Tuesday, November 22, 2011

Not the Thanksgiving Story You Expected--A Discussion of Larry Watson's American Boy

I keep telling myself that I can skip one post a month. I thought that no post on Thanksgiving would be an appropriate gesture. But then I read a novel that started on the storied holiday, and that inspired me that today would be the perfect day to write about Larry Watson's American Boy. And then I thought, well what if I write about a Thanksgiving novel on the Tuesday before?

The story begins in the southwest corner of Willow Falls, Minnesota, 1962. Matthew Garth's mother works as a waitress at Palmer's Supper Club. His dad is gone, not that his being there would have changed the family's situation; by now, the struggling screen door plant would have probably laid him off.

He has a surrogate family of sorts. His friend Johnny is the son of the town doctor, and Dr. Dunbar has high hopes for his son to follow him into the field of medicine; Matt has sort of come along for the ride. He clearly looks up to Dr. Dunbar, who has in many ways come to treat him like his own son. But their are limits to that love, as Matt learns during a particularly rough hockey game.

So back to that Thanksgiving dinner. In the midst of the meal, there is bad news. A young woman has been shot by her boyfriend; she turns out to be the soda jerk  at the pharmacy in town, and her life is clearly hardscrabble-y. Matthew And with a new reversal in circumstances, the Dunbars take the young woman in to be the doctor's assistant. So now, Matt has too things to obsess over--the Dunbars and young Louisa Lindahl.

A triangle of sorts begins to develop, but things don't always go where you expect, despite a sort of fated quality of the whole thing. Like all of Mr. Watson's work, the writing is spare and elegant, Shaker furniture-esque. If you've only read Montana 1948 (and between the book's likestanding populartity and the Shorewood Reads program, it seems as if everyone has in fact read this now classic novel), you might think that Watson's voice is always that of a male teenager. I assure you that is not the case. But if you did like the voice of Montana 1948, this is not that far afield.

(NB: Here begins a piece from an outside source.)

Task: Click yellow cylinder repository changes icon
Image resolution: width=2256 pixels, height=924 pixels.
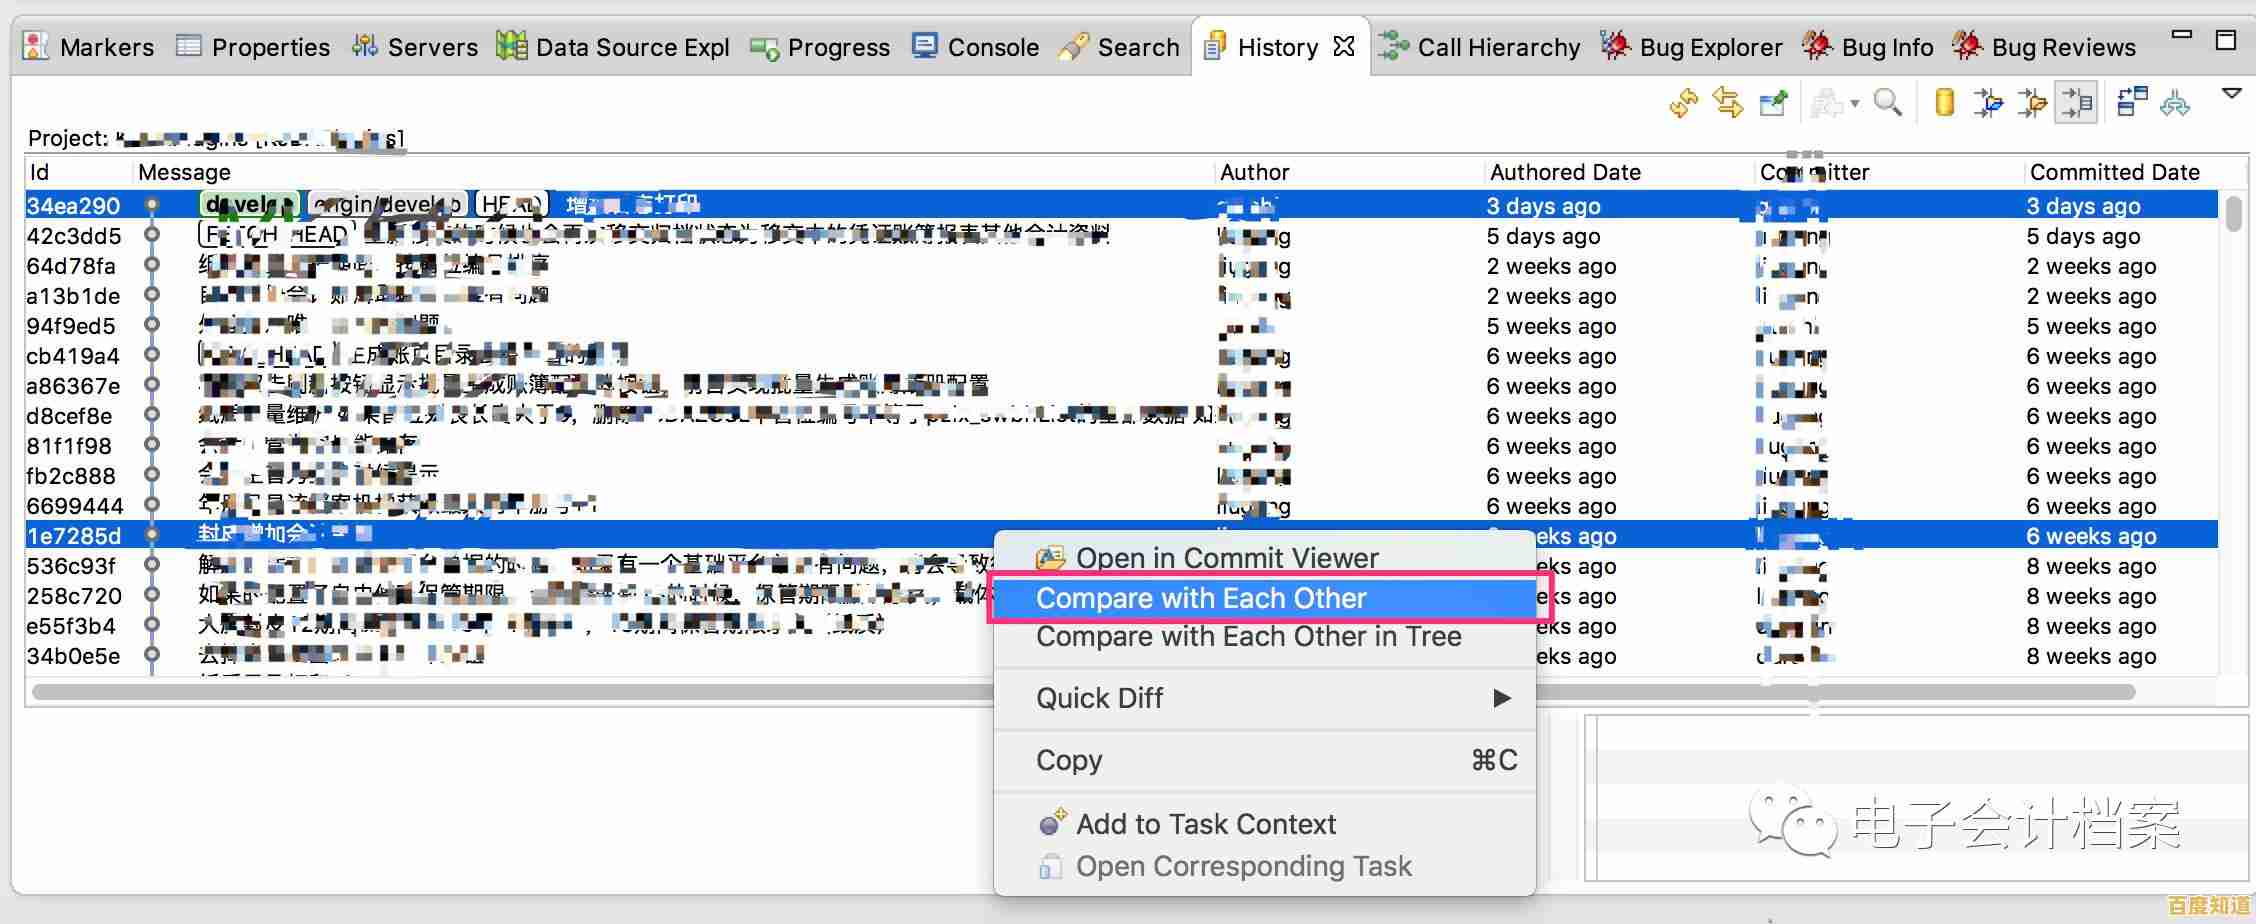Action: 1944,103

I had a very good talk with Carl, who had a handle on the details, being that he read it twice, and I'll probably ask a few questions of Beverly, who has picked the book as one of her holiday recommendations. What exactly did Dr. Dunbar think of Matt anyway? Carl noted that he sometimes seemed to think of him as more of a son than his own son Johnny. And yet their conflicts seemed to almost be a proctection response of the doctor to his biological son. I wrote more but I thought it gave away too much of the plot.

The title of the novel is apt; the story really is about adolescent versus adult urges and how we respond to them differently and how they play out, based on how old you area and where your place in society is. For this is surely a novel about haves and have nots. The question is whether Matthew can transcend all the roadblocks that stand in his way to breaking the class barrier. For those who read the end of novels first or somewhere in the middle (and I know you're out there), Mr. Watson is on to you and doesn't really give too much away in the coda.

This has been the fall of partly read books. American Boy was one of those titles where I got partly through and moved onto something else. Oh, how I hate when this happens, but the bookstore gets in the way. And when I have two recs from booksellers, I tend to gravitate towards the orphans that didn't get any recs at all. It's my responsibility to care for the less fortunate books, but just like Dr. Dunbar, I can't take care of everybody, and some would say, just like Dr. Dunbar, my universal concern belies an underlying selfishness. I'll leave someone else to sort that out.

But sometimes I get back on track and finish what I started. To get in the spirit of the holiday, I'm thankful for that. But isn't that really a lot of what Watson's novel is about? It's the fateful things that determine our life path, the people that help along the way, or don't, and the gifts they give. I suspected that Matthew, despite his tortured relationship with Dr. Dunbar, did wind up becoming a doctor, and probably would not have if this chain of events hadn't happened.